PETALING JAYA: The Securities Commission (SC) said Malaysian Anti-Corruption Commission (MACC) chief commissioner Tan Sri Azam Baki operated the trading account he had opened, in that he had given instructions to buy, sell and transfer securities from the said account.
The SC, in a statement yesterday, said the independent evidence gathered at the inquiry into Azam’s trading account showed Azam was the named account holder and had control of the trading account.
“Therefore, the SC arrived at the decision that there was no breach of Section 25(4) of the Securities Industry (Central Depositories) Act 1991.” (SICDA)
On Jan 5, Azam said he gave permission to his younger brother, Nasir, to use his account for the purpose.
Azam was answering allegations that surfaced that he owned a substantial number of shares in GETS Global Bhd as well as Excel Force MSC Bhd between 2015 and 2016 when he was the MACC director of investigations.
Azam explained in a media conference that day that the shares were bought in the open market, adding that Nasir had financed the purchases himself.
“I allowed my brother to use my trading account because I didn’t see it as an issue as he is my brother.
“If this is wrong, please let me know if this is actually an offence,” he said.

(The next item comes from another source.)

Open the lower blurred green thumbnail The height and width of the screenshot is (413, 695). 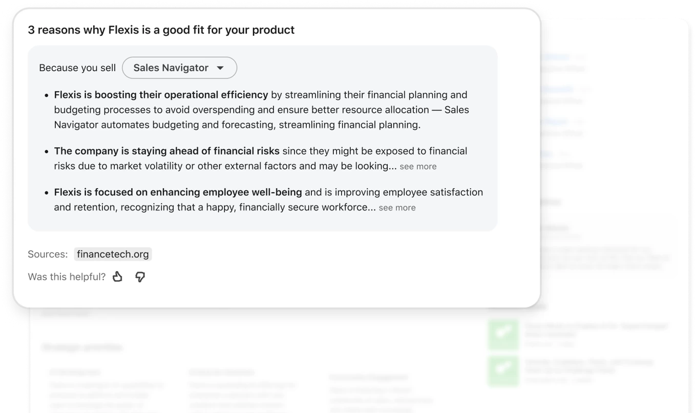503,371
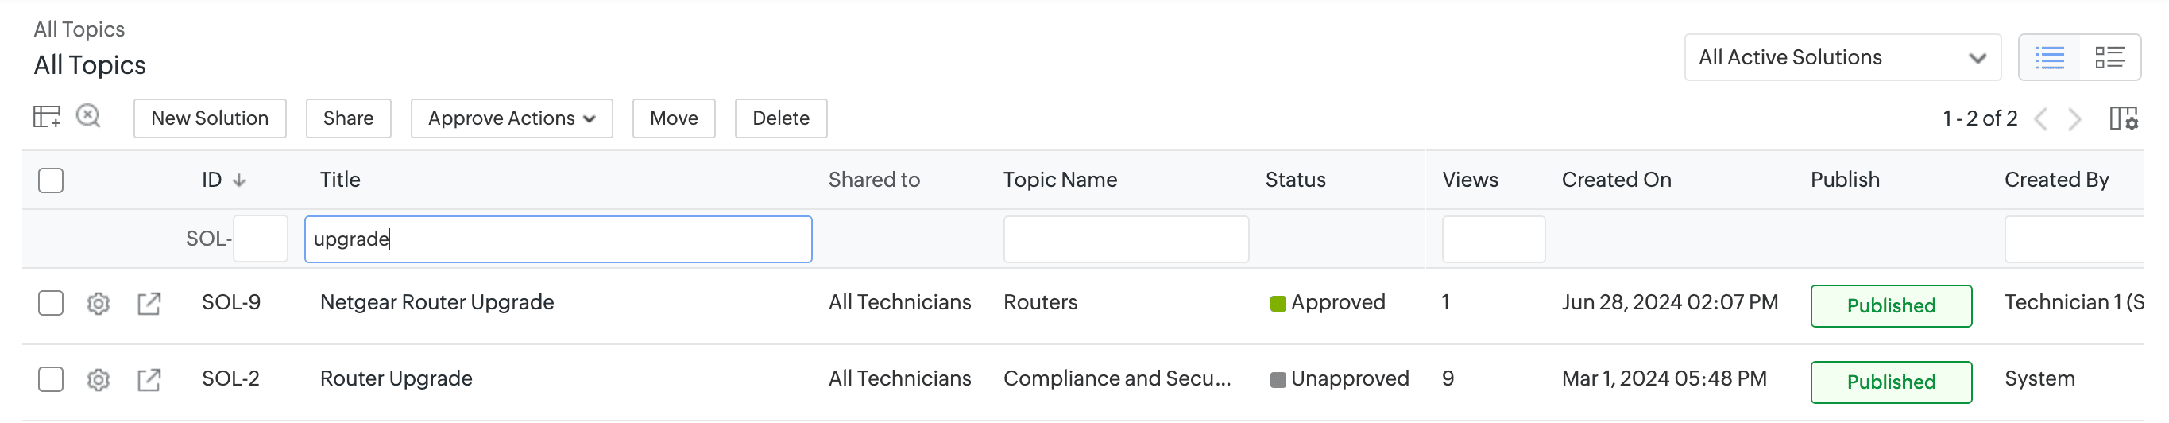Click the New Solution button

click(210, 119)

“I took the initiative to inform my superiors back then. I informed them what was going on and that I did not have any interest in the acquired shares,” he said, adding that his superiors were satisfied with the explanation given.
The SC investigated whether Azam broke the law in allowing his brother to trade on his account. It issued a statement after its inquiry into Azam’s public disclosure was completed.
“The SC has concluded its inquiry and based on the evidence gathered, the SC is not able to conclusively establish that a breach under Section 25(4) SICDA has occurred,” it said in a statement on Tuesday.
As a capital market regulator, the SC’s regulatory remit is set out under the Securities Commission Malaysia Act, Capital Markets and Services Act and Securities Industry (Central Depositories) Act (SICDA).
“In this regard, the said inquiry relates to the issue of whether a potential breach under Section 25(4) (SICDA) occurred.
“Section 25(4) SICDA provides that a trading account must be opened in the name of the beneficial owner or authorised nominee.”
The SC has been clamping down on breaches of Section 25(4), although it is unclear how many individuals have been charged to date.
Meanwhile, a lawyer told StarBiz that a civil servant in Malaysia is allowed to buy shares, bonds and other securities.
“Under the government’s Service Circular 3/2002, it is mentioned that a civil servant can own shares as long as the value of the securities are below RM100,000 or not more than 5% of the paid capital of the company.
Minister in the Prime Minister’s Department (Parliament and Law) Datuk Seri Dr Wan Junaidi Tuanku Jaafar said that the shares in Azam’s account were only valued at RM330,000 when they were first bought.